● Exercise goal
What is needed is an exact transcription of every entry below.

● Provided data
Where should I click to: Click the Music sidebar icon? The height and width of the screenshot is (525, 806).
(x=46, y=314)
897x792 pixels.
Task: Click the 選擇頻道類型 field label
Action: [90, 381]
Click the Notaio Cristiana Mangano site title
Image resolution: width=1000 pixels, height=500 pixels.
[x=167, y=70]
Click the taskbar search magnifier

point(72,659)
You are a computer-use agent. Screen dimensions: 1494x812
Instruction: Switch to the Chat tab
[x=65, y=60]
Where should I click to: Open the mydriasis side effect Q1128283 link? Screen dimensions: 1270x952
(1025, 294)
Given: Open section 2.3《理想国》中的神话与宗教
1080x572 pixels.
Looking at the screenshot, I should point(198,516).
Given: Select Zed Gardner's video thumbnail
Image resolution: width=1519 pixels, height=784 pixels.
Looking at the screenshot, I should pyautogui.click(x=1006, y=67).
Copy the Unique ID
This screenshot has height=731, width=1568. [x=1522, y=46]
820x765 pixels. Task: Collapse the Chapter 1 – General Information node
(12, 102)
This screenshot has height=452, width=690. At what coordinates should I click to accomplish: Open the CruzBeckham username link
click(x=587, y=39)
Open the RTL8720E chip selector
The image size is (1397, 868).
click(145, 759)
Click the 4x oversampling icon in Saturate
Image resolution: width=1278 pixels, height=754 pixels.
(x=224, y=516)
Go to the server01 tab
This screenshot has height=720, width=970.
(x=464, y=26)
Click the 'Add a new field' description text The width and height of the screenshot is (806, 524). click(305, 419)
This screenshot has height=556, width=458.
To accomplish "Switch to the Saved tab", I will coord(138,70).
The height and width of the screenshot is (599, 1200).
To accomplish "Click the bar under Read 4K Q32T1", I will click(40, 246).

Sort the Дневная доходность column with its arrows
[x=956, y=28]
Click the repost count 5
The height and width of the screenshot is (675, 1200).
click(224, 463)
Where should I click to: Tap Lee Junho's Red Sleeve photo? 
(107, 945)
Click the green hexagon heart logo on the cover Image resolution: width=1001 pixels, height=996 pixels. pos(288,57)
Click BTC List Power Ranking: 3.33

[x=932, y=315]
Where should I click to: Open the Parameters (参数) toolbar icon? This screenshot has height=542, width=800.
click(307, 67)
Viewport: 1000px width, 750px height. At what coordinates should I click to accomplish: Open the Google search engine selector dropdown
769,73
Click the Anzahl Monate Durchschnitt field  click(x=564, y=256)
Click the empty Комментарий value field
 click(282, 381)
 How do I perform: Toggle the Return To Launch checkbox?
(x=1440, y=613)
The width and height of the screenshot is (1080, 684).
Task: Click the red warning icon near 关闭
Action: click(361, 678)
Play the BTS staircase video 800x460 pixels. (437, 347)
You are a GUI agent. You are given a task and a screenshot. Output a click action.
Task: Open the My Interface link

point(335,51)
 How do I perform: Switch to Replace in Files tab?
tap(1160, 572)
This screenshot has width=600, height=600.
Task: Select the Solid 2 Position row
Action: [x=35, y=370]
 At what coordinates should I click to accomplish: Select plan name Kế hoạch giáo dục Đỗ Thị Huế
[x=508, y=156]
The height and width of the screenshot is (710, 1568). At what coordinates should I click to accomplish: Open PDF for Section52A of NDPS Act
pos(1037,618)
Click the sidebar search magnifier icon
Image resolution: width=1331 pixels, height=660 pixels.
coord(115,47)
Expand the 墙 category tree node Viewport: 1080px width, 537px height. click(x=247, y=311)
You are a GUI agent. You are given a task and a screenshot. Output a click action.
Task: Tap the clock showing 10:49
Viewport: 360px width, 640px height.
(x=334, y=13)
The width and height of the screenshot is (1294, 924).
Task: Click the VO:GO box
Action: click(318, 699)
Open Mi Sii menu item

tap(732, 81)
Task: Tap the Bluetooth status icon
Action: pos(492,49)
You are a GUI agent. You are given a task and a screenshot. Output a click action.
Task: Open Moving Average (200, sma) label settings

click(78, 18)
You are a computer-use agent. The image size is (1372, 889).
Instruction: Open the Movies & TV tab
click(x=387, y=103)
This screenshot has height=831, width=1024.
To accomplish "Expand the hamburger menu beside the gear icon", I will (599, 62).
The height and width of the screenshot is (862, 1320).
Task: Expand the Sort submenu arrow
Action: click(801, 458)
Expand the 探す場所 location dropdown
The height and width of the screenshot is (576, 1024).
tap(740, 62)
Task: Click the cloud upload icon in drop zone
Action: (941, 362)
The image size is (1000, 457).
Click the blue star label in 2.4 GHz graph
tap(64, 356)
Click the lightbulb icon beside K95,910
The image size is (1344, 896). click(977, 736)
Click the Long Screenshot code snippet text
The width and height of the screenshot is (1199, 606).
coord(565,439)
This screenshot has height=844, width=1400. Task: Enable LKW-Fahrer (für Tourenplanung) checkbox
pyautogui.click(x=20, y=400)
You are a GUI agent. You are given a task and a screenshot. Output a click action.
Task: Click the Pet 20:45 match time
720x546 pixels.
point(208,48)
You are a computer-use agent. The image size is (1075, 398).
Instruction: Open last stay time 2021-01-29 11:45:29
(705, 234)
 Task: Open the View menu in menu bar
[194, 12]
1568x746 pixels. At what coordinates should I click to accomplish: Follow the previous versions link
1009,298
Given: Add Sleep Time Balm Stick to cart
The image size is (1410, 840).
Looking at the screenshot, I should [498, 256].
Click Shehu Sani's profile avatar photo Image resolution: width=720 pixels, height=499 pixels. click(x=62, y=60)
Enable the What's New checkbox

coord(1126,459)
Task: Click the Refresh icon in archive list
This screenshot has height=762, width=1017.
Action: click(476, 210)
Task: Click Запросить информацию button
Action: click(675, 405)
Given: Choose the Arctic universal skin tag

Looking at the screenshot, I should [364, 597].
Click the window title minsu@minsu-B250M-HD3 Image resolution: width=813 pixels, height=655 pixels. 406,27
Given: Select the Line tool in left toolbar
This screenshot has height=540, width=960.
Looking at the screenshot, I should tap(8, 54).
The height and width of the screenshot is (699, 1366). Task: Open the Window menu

● Output of the exercise
Where should I click to: Click the Music sidebar icon? The height and width of the screenshot is (525, 806).
(x=46, y=314)
897x792 pixels.
Task: Click the 選擇頻道類型 field label
Action: [90, 381]
Click the Notaio Cristiana Mangano site title
Image resolution: width=1000 pixels, height=500 pixels.
[x=167, y=70]
Click the taskbar search magnifier

point(72,659)
You are a computer-use agent. Screen dimensions: 1494x812
Instruction: Switch to the Chat tab
[x=65, y=60]
Where should I click to: Open the mydriasis side effect Q1128283 link? Screen dimensions: 1270x952
(1025, 294)
Given: Open section 2.3《理想国》中的神话与宗教
1080x572 pixels.
Looking at the screenshot, I should point(198,516).
Given: Select Zed Gardner's video thumbnail
Image resolution: width=1519 pixels, height=784 pixels.
Looking at the screenshot, I should pyautogui.click(x=1006, y=67).
Copy the Unique ID
This screenshot has height=731, width=1568. [x=1522, y=46]
820x765 pixels. Task: Collapse the Chapter 1 – General Information node
(12, 102)
This screenshot has height=452, width=690. At what coordinates should I click to accomplish: Open the CruzBeckham username link
click(x=587, y=39)
Open the RTL8720E chip selector
The image size is (1397, 868).
click(145, 759)
Click the 4x oversampling icon in Saturate
Image resolution: width=1278 pixels, height=754 pixels.
(x=224, y=516)
Go to the server01 tab
This screenshot has height=720, width=970.
(x=464, y=26)
Click the 'Add a new field' description text The width and height of the screenshot is (806, 524). click(305, 419)
This screenshot has height=556, width=458.
To accomplish "Switch to the Saved tab", I will coord(138,70).
The height and width of the screenshot is (599, 1200).
To accomplish "Click the bar under Read 4K Q32T1", I will click(40, 246).

Sort the Дневная доходность column with its arrows
[x=956, y=28]
Click the repost count 5
The height and width of the screenshot is (675, 1200).
click(224, 463)
Where should I click to: Tap Lee Junho's Red Sleeve photo? 
(107, 945)
Click the green hexagon heart logo on the cover Image resolution: width=1001 pixels, height=996 pixels. pos(288,57)
Click BTC List Power Ranking: 3.33

[x=932, y=315]
Where should I click to: Open the Parameters (参数) toolbar icon? This screenshot has height=542, width=800.
click(307, 67)
Viewport: 1000px width, 750px height. At what coordinates should I click to accomplish: Open the Google search engine selector dropdown
769,73
Click the Anzahl Monate Durchschnitt field  click(x=564, y=256)
Click the empty Комментарий value field
 click(282, 381)
 How do I perform: Toggle the Return To Launch checkbox?
(x=1440, y=613)
The width and height of the screenshot is (1080, 684).
Task: Click the red warning icon near 关闭
Action: click(361, 678)
Play the BTS staircase video 800x460 pixels. (437, 347)
You are a GUI agent. You are given a task and a screenshot. Output a click action.
Task: Open the My Interface link

point(335,51)
 How do I perform: Switch to Replace in Files tab?
tap(1160, 572)
This screenshot has width=600, height=600.
Task: Select the Solid 2 Position row
Action: [x=35, y=370]
 At what coordinates should I click to accomplish: Select plan name Kế hoạch giáo dục Đỗ Thị Huế
[x=508, y=156]
The height and width of the screenshot is (710, 1568). At what coordinates should I click to accomplish: Open PDF for Section52A of NDPS Act
pos(1037,618)
Click the sidebar search magnifier icon
Image resolution: width=1331 pixels, height=660 pixels.
coord(115,47)
Expand the 墙 category tree node Viewport: 1080px width, 537px height. click(x=247, y=311)
You are a GUI agent. You are given a task and a screenshot. Output a click action.
Task: Tap the clock showing 10:49
Viewport: 360px width, 640px height.
(x=334, y=13)
The width and height of the screenshot is (1294, 924).
Task: Click the VO:GO box
Action: click(318, 699)
Open Mi Sii menu item

tap(732, 81)
Task: Tap the Bluetooth status icon
Action: pos(492,49)
You are a GUI agent. You are given a task and a screenshot. Output a click action.
Task: Open Moving Average (200, sma) label settings

click(78, 18)
You are a computer-use agent. The image size is (1372, 889).
Instruction: Open the Movies & TV tab
click(x=387, y=103)
This screenshot has height=831, width=1024.
To accomplish "Expand the hamburger menu beside the gear icon", I will (599, 62).
The height and width of the screenshot is (862, 1320).
Task: Expand the Sort submenu arrow
Action: click(801, 458)
Expand the 探す場所 location dropdown
The height and width of the screenshot is (576, 1024).
tap(740, 62)
Task: Click the cloud upload icon in drop zone
Action: (941, 362)
The image size is (1000, 457).
Click the blue star label in 2.4 GHz graph
tap(64, 356)
Click the lightbulb icon beside K95,910
The image size is (1344, 896). click(977, 736)
Click the Long Screenshot code snippet text
The width and height of the screenshot is (1199, 606).
coord(565,439)
This screenshot has height=844, width=1400. Task: Enable LKW-Fahrer (für Tourenplanung) checkbox
pyautogui.click(x=20, y=400)
You are a GUI agent. You are given a task and a screenshot. Output a click action.
Task: Click the Pet 20:45 match time
720x546 pixels.
point(208,48)
You are a computer-use agent. The image size is (1075, 398).
Instruction: Open last stay time 2021-01-29 11:45:29
(705, 234)
 Task: Open the View menu in menu bar
[194, 12]
1568x746 pixels. At what coordinates should I click to accomplish: Follow the previous versions link
1009,298
Given: Add Sleep Time Balm Stick to cart
The image size is (1410, 840).
Looking at the screenshot, I should [498, 256].
Click Shehu Sani's profile avatar photo Image resolution: width=720 pixels, height=499 pixels. click(x=62, y=60)
Enable the What's New checkbox

coord(1126,459)
Task: Click the Refresh icon in archive list
This screenshot has height=762, width=1017.
Action: click(476, 210)
Task: Click Запросить информацию button
Action: click(675, 405)
Given: Choose the Arctic universal skin tag

Looking at the screenshot, I should [364, 597].
Click the window title minsu@minsu-B250M-HD3 Image resolution: width=813 pixels, height=655 pixels. 406,27
Given: Select the Line tool in left toolbar
This screenshot has height=540, width=960.
Looking at the screenshot, I should tap(8, 54).
The height and width of the screenshot is (699, 1366). Task: Open the Window menu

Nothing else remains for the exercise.